Chefe da junta militar do Mali assume cargo do ministro da Defesa assassinado
Bamako - O líder da junta militar do Mali, Assimi Goita, assumirá também o cargo de ministro da Defesa, segundo um decreto anunciado segunda-feira, após a morte do ministro anterior em ataques de grande escala, informou o portal Africanews.
O Mali enfrenta uma crise de segurança após um ataque a redutos da junta militar liderados por separatistas tuaregues e jihadistas ligados à Al-Qaeda, há mais de uma semana, durante o qual o ministro da Defesa, Sadio Camara, foi morto por um carro-bomba na sua residência.

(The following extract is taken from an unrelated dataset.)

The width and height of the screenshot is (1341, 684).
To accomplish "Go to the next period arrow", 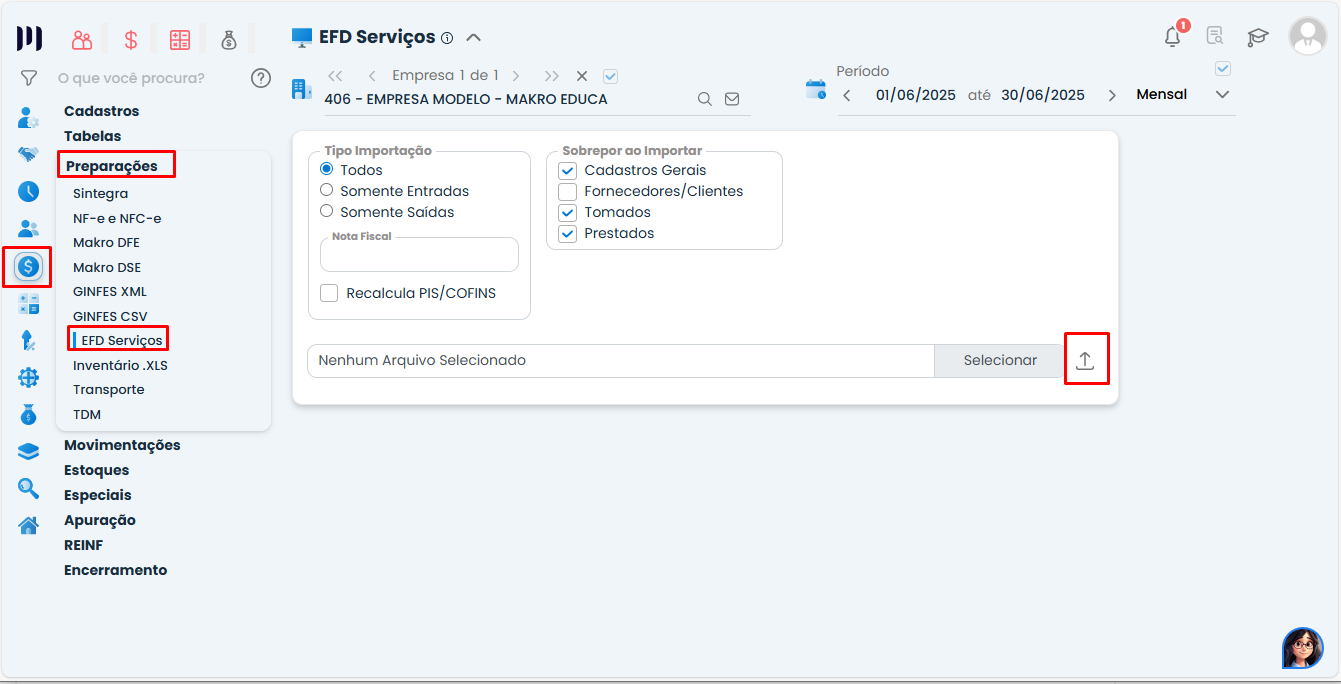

Os separatistas e jihadistas conseguiram capturar a cidade estratégica de Kidal, no norte do país, durante o ataque a várias posições da junta militar, no maior ataque ocorrido na África Ocidental em quase 15 anos.
Os confrontos resultaram na morte de pelo menos 23 pessoas e o UNICEF informou que civis e crianças estavam entre os mortos e feridos.

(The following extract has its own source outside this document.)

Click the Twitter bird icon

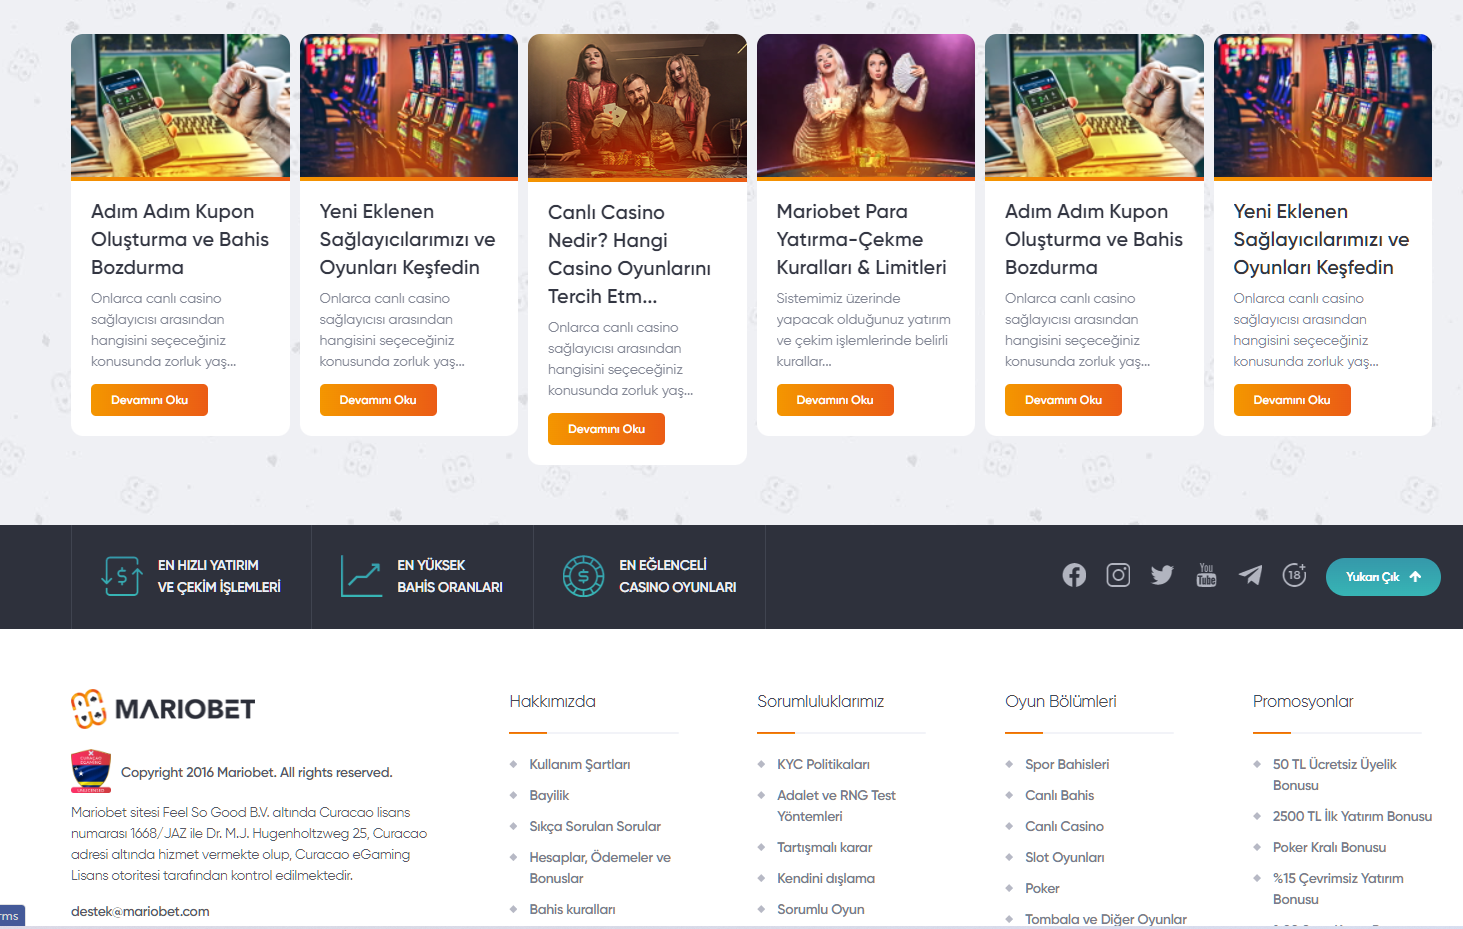coord(1162,575)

Militantes do braço da Al-Qaeda na região do Sahel - o Grupo de Apoio ao Islão e aos Muçulmanos (JNIM) - uniram forças com a Frente de Libertação de Azawad (FLA), um movimento separatista tuaregue, nos ataques contra a junta militar e os seus mercenários russos.
Goita, na sua nova função, será auxiliado pelo general Oumar Diarra, de acordo com um decreto separado.
Diarra actuava como chefe do Estado-Maior das Forças Armadas, mas agora é ministro delegado junto ao ministro da Defesa.
Os dois decretos foram lidos em voz alta na emissora pública ORTM.